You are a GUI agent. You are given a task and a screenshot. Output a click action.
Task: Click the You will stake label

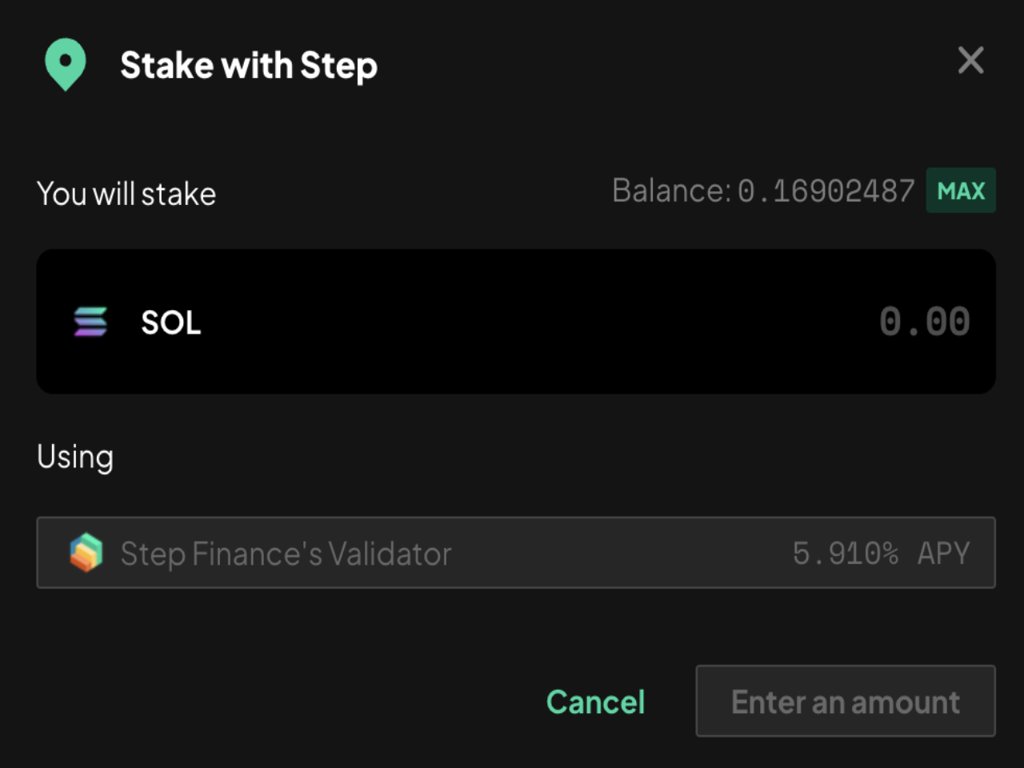point(126,193)
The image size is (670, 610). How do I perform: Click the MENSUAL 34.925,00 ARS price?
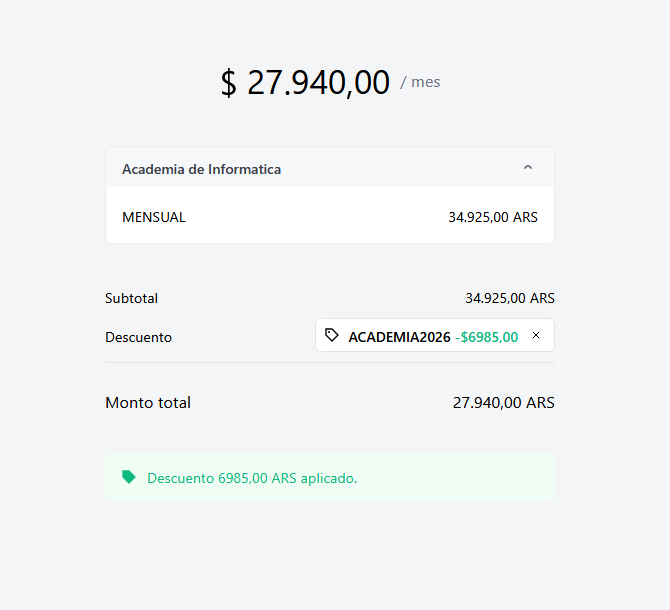(x=493, y=217)
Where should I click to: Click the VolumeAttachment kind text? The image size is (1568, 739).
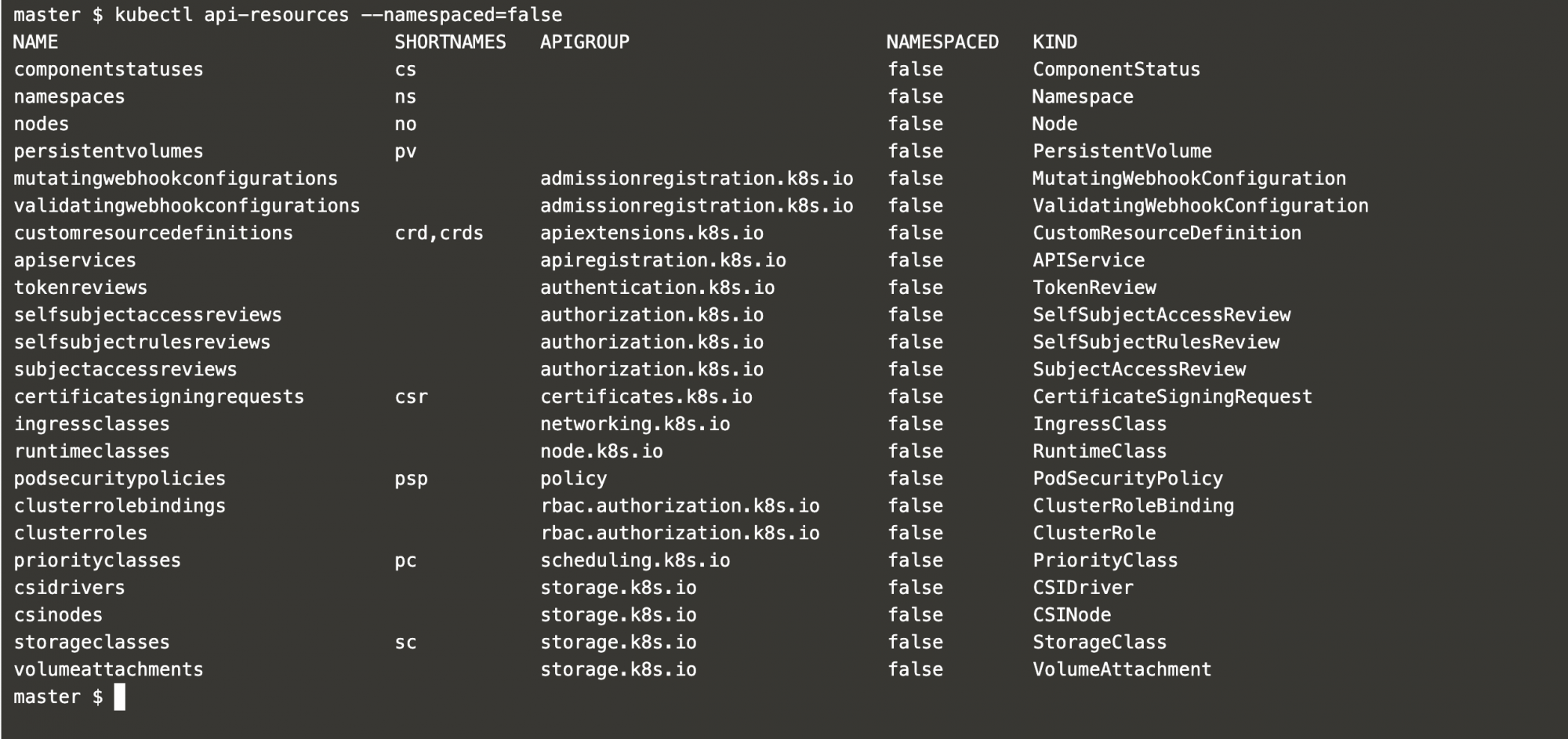1122,670
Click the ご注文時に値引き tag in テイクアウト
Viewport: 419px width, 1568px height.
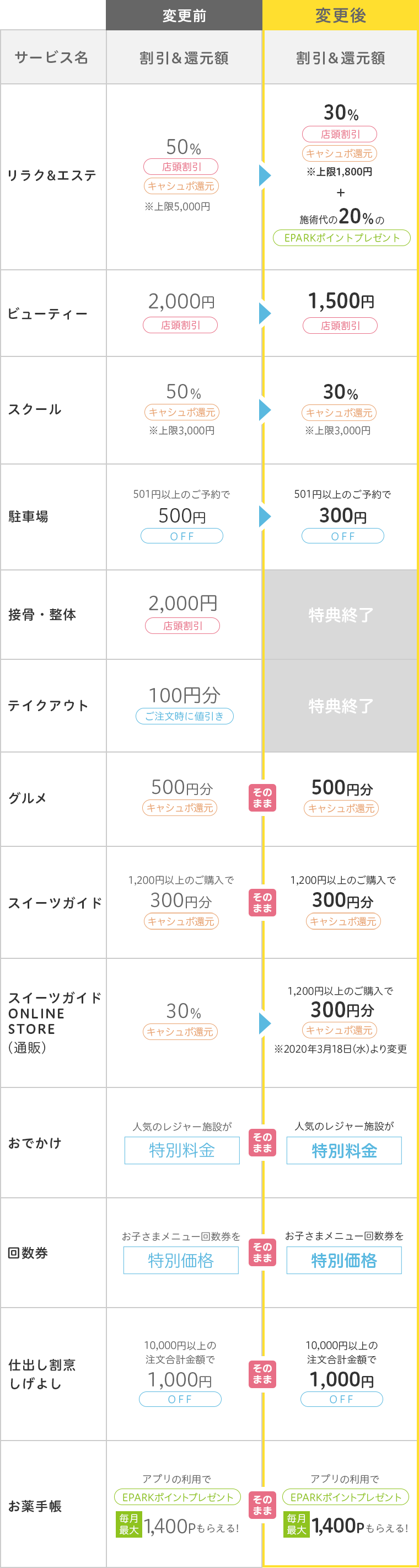click(185, 717)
========================
Output each line of the records exactly. Any picture is skipped.

ANSWER BOX —
You are a GUI agent. You are given a task and a screenshot. Output a click action.
Task: Click the You will stake label

point(126,193)
The image size is (670, 610). How do I perform: Click the MENSUAL 34.925,00 ARS price?
(x=493, y=217)
Where should I click to: Click the VolumeAttachment kind text? The image size is (1568, 739).
1122,670
Click the ご注文時に値引き tag in テイクアウト
Viewport: 419px width, 1568px height.
click(185, 717)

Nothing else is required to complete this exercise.